**EXTRACT PROVIDED:**
Household air pollution 

We focused on air pollution because of the gravity of the issue, globally. It’s considered the greatest environmental health risk, implicated in around 7 million deaths a year. 

In rural areas of Southern Africa, household air pollution from cooking, heating, and lighting is a major component of this. Household air pollution also affects ambient air quality.  

Communities in these areas face challenges with the transition to cleaner burning fuels. In Malawi for example, there has been little reduction in population rates of reliance on polluting fuels over the last 20 years. Around 99% of household energy use is met by biomass burning. 

A mixed-method approach 

Our research builds on insights from an ethnographic study exploring the wider contexts of cooking and smoke exposure in rural Malawi. Having direct access to community members’ perspectives enabled us to develop a relevant and sustainable intervention.  

We also combined quantitative air quality monitoring with qualitative focused participant observation. This helped us learn what residents thought of the intervention. 

Ethnographic research 

We carried out ethnographic research before and after our actual intervention. This included extended participant observations, individual interviews, and participatory workshops.

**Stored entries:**
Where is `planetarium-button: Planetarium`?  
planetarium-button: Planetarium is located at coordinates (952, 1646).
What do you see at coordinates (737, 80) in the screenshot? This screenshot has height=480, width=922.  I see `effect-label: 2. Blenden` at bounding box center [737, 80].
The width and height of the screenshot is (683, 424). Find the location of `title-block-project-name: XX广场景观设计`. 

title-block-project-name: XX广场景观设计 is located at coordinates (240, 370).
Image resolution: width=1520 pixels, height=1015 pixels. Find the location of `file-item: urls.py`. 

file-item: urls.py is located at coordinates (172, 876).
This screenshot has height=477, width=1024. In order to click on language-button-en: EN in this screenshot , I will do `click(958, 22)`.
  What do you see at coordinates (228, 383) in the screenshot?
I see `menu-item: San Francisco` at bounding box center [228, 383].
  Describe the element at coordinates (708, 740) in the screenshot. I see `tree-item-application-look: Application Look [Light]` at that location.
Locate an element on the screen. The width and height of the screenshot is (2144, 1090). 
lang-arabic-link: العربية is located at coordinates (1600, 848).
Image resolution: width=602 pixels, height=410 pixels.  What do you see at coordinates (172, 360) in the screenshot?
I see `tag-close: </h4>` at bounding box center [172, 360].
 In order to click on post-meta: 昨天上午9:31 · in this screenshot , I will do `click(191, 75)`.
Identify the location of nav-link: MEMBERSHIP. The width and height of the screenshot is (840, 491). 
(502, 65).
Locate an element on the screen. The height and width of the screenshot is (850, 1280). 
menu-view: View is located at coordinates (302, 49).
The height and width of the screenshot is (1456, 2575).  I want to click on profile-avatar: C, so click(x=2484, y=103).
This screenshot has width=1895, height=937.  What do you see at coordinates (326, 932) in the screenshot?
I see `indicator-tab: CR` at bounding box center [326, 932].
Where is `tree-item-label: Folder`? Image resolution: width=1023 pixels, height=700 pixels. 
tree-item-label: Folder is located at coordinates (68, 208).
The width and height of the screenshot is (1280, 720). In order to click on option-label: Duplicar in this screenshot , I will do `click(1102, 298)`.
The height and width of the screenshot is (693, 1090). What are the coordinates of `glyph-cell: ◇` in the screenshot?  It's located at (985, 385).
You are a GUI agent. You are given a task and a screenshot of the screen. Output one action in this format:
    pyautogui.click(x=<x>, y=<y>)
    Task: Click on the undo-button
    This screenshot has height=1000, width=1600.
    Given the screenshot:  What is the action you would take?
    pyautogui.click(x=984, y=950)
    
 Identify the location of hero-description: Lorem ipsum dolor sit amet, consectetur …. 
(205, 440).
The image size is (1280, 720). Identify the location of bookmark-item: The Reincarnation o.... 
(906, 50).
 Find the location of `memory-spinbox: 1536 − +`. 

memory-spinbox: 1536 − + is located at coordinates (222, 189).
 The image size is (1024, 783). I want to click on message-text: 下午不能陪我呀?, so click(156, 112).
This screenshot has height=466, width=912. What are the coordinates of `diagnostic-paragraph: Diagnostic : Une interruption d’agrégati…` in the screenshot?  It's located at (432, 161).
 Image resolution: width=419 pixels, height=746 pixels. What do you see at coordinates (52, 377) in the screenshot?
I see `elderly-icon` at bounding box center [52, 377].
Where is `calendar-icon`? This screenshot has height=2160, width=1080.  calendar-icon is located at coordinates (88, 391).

**INSTRUCTIONS:**
1. Rewrite the paragraph of the air pollution text that begins "Communities in these areas face challenges" as a short bulleted list, keeping its main facts.
2. Answer these questions using the air pollution text:
(a) About how many deaths a year is air pollution implicated in?
(b) What share of household energy use in Malawi is met by biomass burning?
(c) What did the ethnographic research include?
3. Reproduce the part of the air pollution text that opens with the words containing "In rural areas" and closes with "ambient air quality.".

**RESPONSES FOR EACH TASK:**
1.
- Communities in rural Southern Africa struggle to switch to cleaner-burning fuels.
- In Malawi, reliance on polluting fuels has barely dropped over the last 20 years.
- Biomass burning meets around 99% of household energy use there.

2.
(a) Around 7 million.
(b) Around 99%.
(c) Extended participant observations, individual interviews, and participatory workshops.

3.
In rural areas of Southern Africa, household air pollution from cooking, heating, and lighting is a major component of this. Household air pollution also affects ambient air quality.